**Exercise objective:** Restate all entries exactly.

[Stored data]
BEGIN

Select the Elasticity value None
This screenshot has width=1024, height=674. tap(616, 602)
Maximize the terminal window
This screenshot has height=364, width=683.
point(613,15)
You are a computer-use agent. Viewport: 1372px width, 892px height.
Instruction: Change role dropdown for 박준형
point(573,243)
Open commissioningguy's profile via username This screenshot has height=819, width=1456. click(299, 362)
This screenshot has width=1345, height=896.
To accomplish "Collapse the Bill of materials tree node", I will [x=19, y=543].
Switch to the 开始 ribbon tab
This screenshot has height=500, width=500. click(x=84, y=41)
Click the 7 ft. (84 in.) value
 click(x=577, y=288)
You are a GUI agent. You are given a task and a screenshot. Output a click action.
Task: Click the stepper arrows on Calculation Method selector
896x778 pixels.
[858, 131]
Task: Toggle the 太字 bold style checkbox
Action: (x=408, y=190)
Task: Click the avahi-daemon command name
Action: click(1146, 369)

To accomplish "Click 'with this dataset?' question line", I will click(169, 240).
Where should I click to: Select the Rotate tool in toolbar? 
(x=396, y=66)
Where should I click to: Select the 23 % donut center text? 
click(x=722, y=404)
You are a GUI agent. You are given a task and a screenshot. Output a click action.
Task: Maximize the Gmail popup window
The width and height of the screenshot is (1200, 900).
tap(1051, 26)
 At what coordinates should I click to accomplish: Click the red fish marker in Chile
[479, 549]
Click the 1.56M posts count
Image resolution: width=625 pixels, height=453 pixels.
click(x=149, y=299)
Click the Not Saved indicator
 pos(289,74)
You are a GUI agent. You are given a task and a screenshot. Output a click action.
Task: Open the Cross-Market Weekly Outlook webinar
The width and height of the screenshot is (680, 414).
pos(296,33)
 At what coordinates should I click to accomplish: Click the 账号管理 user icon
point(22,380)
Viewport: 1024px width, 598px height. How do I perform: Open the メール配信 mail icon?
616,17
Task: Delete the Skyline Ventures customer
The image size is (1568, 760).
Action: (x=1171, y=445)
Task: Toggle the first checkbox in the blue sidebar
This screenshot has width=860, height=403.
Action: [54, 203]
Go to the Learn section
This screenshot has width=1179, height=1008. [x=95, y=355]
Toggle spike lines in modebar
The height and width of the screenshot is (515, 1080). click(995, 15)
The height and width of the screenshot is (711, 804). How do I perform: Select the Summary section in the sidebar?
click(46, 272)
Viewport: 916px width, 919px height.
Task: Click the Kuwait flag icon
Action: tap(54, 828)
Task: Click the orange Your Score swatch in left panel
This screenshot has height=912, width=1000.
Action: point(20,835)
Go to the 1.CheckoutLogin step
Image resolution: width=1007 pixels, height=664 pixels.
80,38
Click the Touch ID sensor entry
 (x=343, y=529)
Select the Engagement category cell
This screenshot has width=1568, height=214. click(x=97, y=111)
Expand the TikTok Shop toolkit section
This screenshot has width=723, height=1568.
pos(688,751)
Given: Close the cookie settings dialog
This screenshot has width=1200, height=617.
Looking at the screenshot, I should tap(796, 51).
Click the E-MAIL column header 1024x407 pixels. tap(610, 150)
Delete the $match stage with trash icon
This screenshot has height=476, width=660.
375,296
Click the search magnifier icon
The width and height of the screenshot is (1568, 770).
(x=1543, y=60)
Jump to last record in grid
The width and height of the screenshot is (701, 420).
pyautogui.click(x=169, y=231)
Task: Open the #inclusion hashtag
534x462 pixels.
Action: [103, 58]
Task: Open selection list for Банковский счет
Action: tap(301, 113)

END

**Exercise result:**
Select the Elasticity value None
This screenshot has width=1024, height=674. tap(616, 602)
Maximize the terminal window
This screenshot has height=364, width=683.
point(613,15)
You are a computer-use agent. Viewport: 1372px width, 892px height.
Instruction: Change role dropdown for 박준형
point(573,243)
Open commissioningguy's profile via username This screenshot has height=819, width=1456. click(299, 362)
This screenshot has width=1345, height=896.
To accomplish "Collapse the Bill of materials tree node", I will [x=19, y=543].
Switch to the 开始 ribbon tab
This screenshot has height=500, width=500. click(x=84, y=41)
Click the 7 ft. (84 in.) value
 click(x=577, y=288)
You are a GUI agent. You are given a task and a screenshot. Output a click action.
Task: Click the stepper arrows on Calculation Method selector
896x778 pixels.
[858, 131]
Task: Toggle the 太字 bold style checkbox
Action: (x=408, y=190)
Task: Click the avahi-daemon command name
Action: click(1146, 369)

To accomplish "Click 'with this dataset?' question line", I will click(169, 240).
Where should I click to: Select the Rotate tool in toolbar? 
(x=396, y=66)
Where should I click to: Select the 23 % donut center text? 
click(x=722, y=404)
You are a GUI agent. You are given a task and a screenshot. Output a click action.
Task: Maximize the Gmail popup window
The width and height of the screenshot is (1200, 900).
tap(1051, 26)
 At what coordinates should I click to accomplish: Click the red fish marker in Chile
[479, 549]
Click the 1.56M posts count
Image resolution: width=625 pixels, height=453 pixels.
click(x=149, y=299)
Click the Not Saved indicator
 pos(289,74)
You are a GUI agent. You are given a task and a screenshot. Output a click action.
Task: Open the Cross-Market Weekly Outlook webinar
The width and height of the screenshot is (680, 414).
pos(296,33)
 At what coordinates should I click to accomplish: Click the 账号管理 user icon
point(22,380)
Viewport: 1024px width, 598px height. How do I perform: Open the メール配信 mail icon?
616,17
Task: Delete the Skyline Ventures customer
The image size is (1568, 760).
Action: (x=1171, y=445)
Task: Toggle the first checkbox in the blue sidebar
This screenshot has width=860, height=403.
Action: [54, 203]
Go to the Learn section
This screenshot has width=1179, height=1008. [x=95, y=355]
Toggle spike lines in modebar
The height and width of the screenshot is (515, 1080). click(995, 15)
The height and width of the screenshot is (711, 804). How do I perform: Select the Summary section in the sidebar?
click(46, 272)
Viewport: 916px width, 919px height.
Task: Click the Kuwait flag icon
Action: tap(54, 828)
Task: Click the orange Your Score swatch in left panel
This screenshot has height=912, width=1000.
Action: point(20,835)
Go to the 1.CheckoutLogin step
Image resolution: width=1007 pixels, height=664 pixels.
80,38
Click the Touch ID sensor entry
 (x=343, y=529)
Select the Engagement category cell
This screenshot has width=1568, height=214. click(x=97, y=111)
Expand the TikTok Shop toolkit section
This screenshot has width=723, height=1568.
pos(688,751)
Given: Close the cookie settings dialog
This screenshot has width=1200, height=617.
Looking at the screenshot, I should tap(796, 51).
Click the E-MAIL column header 1024x407 pixels. tap(610, 150)
Delete the $match stage with trash icon
This screenshot has height=476, width=660.
375,296
Click the search magnifier icon
The width and height of the screenshot is (1568, 770).
(x=1543, y=60)
Jump to last record in grid
The width and height of the screenshot is (701, 420).
pyautogui.click(x=169, y=231)
Task: Open the #inclusion hashtag
534x462 pixels.
Action: [103, 58]
Task: Open selection list for Банковский счет
Action: tap(301, 113)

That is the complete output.